Generally speaking, there's no real need for a robot to look like a human. And in the commentary surrounding Robopocalypse, much of which I find bafflingly positive, this point keeps coming up; the idea is that Robopocalypse is so much better than traditional robot rebellion stories because the robots aren't just metal versions of humans. They come in all sorts of shapes and sizes, and oooh, they seem to be influenced by other animals rather than humans.
Though not as much as would be awesome.
And that would make perfect sense, except for two points. One, a large part of the humans' survival depends on their being in areas where urban-designed robots can't move with any kind of ease. And two, the fact that the two US military humanoid robots we see are the most lethal devices in this setting.
The first shouldn't be a problem, of course, for robots that are being increasingly influenced by wild animals. While a smart car or lumpy mass-market service robot might have trouble negotiating the kinds of slippery rock faces, precarious log bridges and dense forests that humans can manage with some ease, humans would in turn be utterly outmatched by all manner of forest dwelling creatures. Taking a lesson from wolves, or mountain goats, or snakes, or termites, would increase the lethality of the robots by a tremendous margin, and that's even without getting into flying robots, which this AI seems to have some utterly irrational aversion to. But the robots built for rough terrain are ludicrous, being either tiny, individually-pitiful combatants (those aforementioned walking mines) or giant quadrupedal devices which are such non-threats that humans actually lobotomize and repurpose them for their own use. If a robot really needed to follow a human through a pathway chosen purposefully to obstruct any other shape, the most obvious shape to follow them with would be another humanoid. But time and again non-humanoid robots are deployed, in incredibly resource-inefficient masses, where a handful of humanoid robots would be more than capable of getting the job done.
Even this guy could do the job better.
And that's not anthropoligical chauvinism at work, either. Of the robots in the story, the two most individually effective are the military humanoid models, one of which kills a number of expertly-trained soldiers while the other has the lateral thinking ability to use the door of its shipping crate as a shield against gunfire until its opponent has expended all their ammunition, then dispose of it and move to engage at close range, where its greater reaction time and strength would give it an overwhelmingly decisive advantage. Not making humanoid robots, given that they are demonstrated within the universe of the book itself to be the pinnacle of robotic combatants, fails to make sense on any level.

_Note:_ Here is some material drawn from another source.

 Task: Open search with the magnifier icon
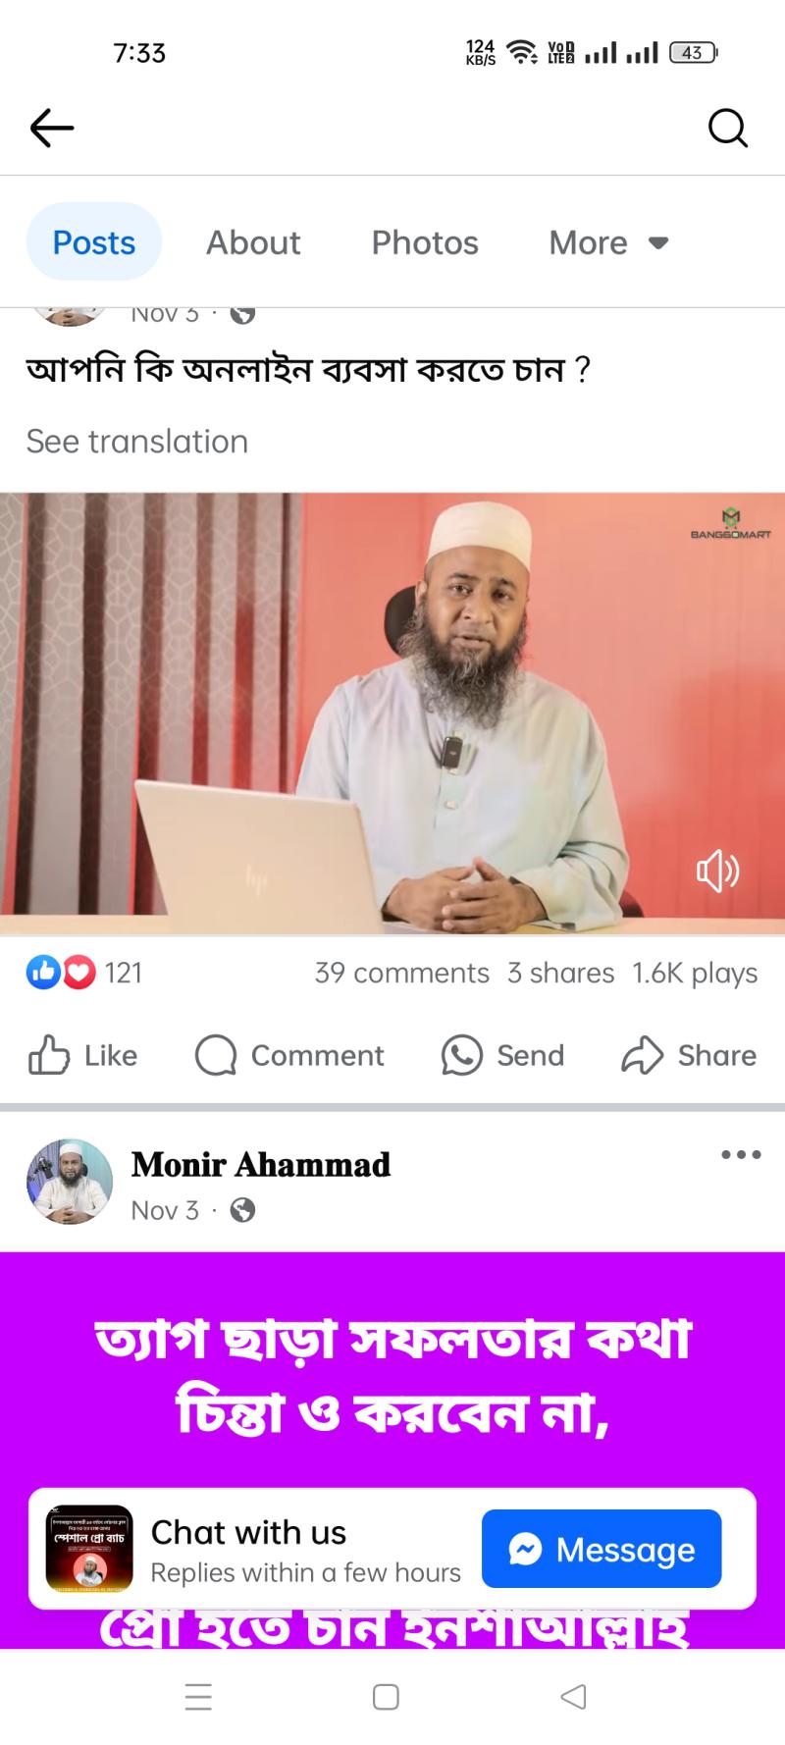click(x=727, y=128)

And the most galling thing is that it's not even as if the AI would have to scratch-build these humanoid robots. Not only are the factories that produced them likely located within the US, a safe assumption given that the US is the only place that really matters in this book, but there are actual models already constructed and fully operational, just sitting in shipping crates. Sitting in their shipping crates for years, in fact, while the robots struggle to get to grips with the human survivors in their isolated, terrain-protected environments.
It didn't have to be this way, of course. Mecha-wolves stalking survivors through the forests and urban wastelands, hawk-drones spying on and strafing lone targets of opportunity, cyber-mosquitoes on bioterror missions to spread all manner of deadly contagions, burrowing streams of robo-ants and -termites, individually inconsequential but collectively capable of collapsing rear-area infrastructure from the inside, the list of non-humanoid robot combatants goes on and on. But instead, the Robopocalypse robots trade the variable utility of the human frame for ludicrously specialized roles, at which they utterly fail, while the far superior humanoid models are left unattended and unexploited, apparently just waiting for the moment at which they can rise up and destroy the AI that neglected them so.
You see what I mean about positive commentary being baffling?